As of today, 09/08/14, about 7 in 10 Kansas likely voters are aware that Democrat Chad Taylor has withdrawn from the race, with a formal request that his name be taken off the ballot. About 6 in 10 Kansas likely voters are aware that Kansas Secretary of State Kris Kobach, a Republican in his own tight-fight for re-election (more on that in a moment), has inserted himself into the fray and refuses to remove Democrat Taylor from the ballot. That creates a nightmare for state and national party officials, for Kansas voters, and for public opinion pollsters. At this hour, subject to possible lawsuits and back-room bargains which could further upend the race, Independent Greg Orman and Roberts are effectively tied, 37% for Orman, 36% for Roberts, 10% for Taylor, 6% for Libertarian Randall Batson. The exact wording of the question that SurveyUSA asked respondents is: "If there were an election for US Senate today, and Democrat Chad Taylor's name still appeared on the ballot even though he no longer wants to run, and the other names on the ballot were Republican Pat Roberts, Independent Greg Orman, and Libertarian Randall Batson, who would you vote for?" Orman gets 52% of the Democratic vote, 42% of the independent vote, and 26% of the Republican vote. Roberts holds 59% of the Republican base, and is backed by 11% of Democrats, and 16% of independents. Orman leads among the most educated voters and among the most affluent voters. The contest is effectively tied in Greater Wichita, and effectively tied in greater Kansas City KS. Orman has a slight lead in greater Topeka. Voters focused on the economy back Orman over Roberts 3:2. Voters focused on Obamacare back Roberts over Orman 2:1.

…Kobach's insertion into the Senate contest did nothing, at first blush, to help his own campaign for re-election. 2 weeks ago, KSN-TV and SurveyUSA had Kobach tied with Democratic challenger Jean Schodorf. Today, the contest is still within the theoretical margin of sampling error, but Schodorf now has a nominal 3-point advantage, 46% to 43%. Men don't take kindly to Kobach's interference. 2 weeks ago, Kobach had led by 10 among male likely voters, now by 3. And residents of greater Kansas City KS don't take kindly to Kobach either. In that part of the state, Kobach had been tied with Schodorf, but today the Democrat Schodorf leads by 7.

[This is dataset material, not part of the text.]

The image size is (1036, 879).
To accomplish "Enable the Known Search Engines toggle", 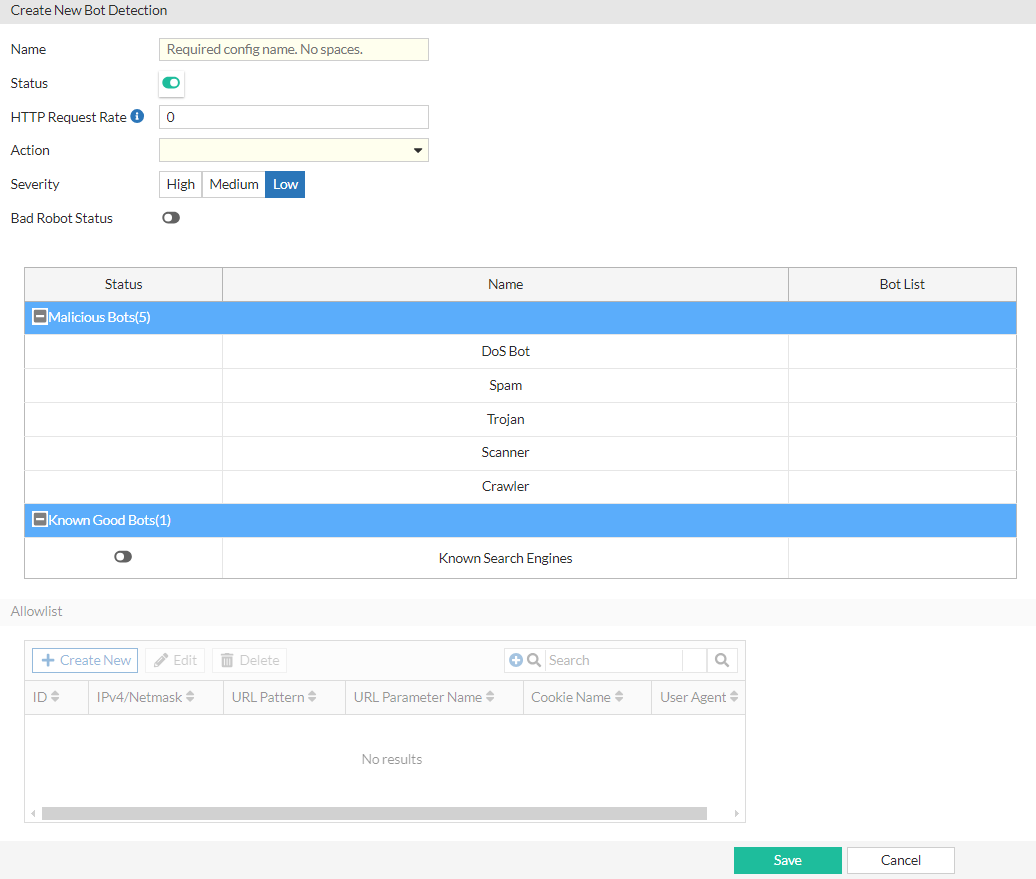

…Sitting on the sidelines, ostensibly minding his own business, is incumbent Republican Governor Sam Brownback. Brownback could fairly be accused of being, in a "wave-election" year when Republicans are expected to win statehouse and congressional contests coast-to-coast, the falling tide that is sinking all Kansas Republican boats. Brownback was already in trouble long before anyone was worried about Roberts and long before anyone outside of Kansas knew Kobach's name. Now, Brownback is staring at basically the same "upside-down" numbers that he howled about when SurveyUSA released them 2 weeks ago. Today, Brownback is down 7 points to Democratic challenger Paul Davis. The Democratic ticket of Davis and Jill Docking gets 47% today, the Republican ticket of Brownback and Lt. Gov Jeff Colyer gets 40%… Brownback holds 66% of the Republican base and 74% of the conservative vote. Brownback is down 22 points among independents and down 47 points among moderates.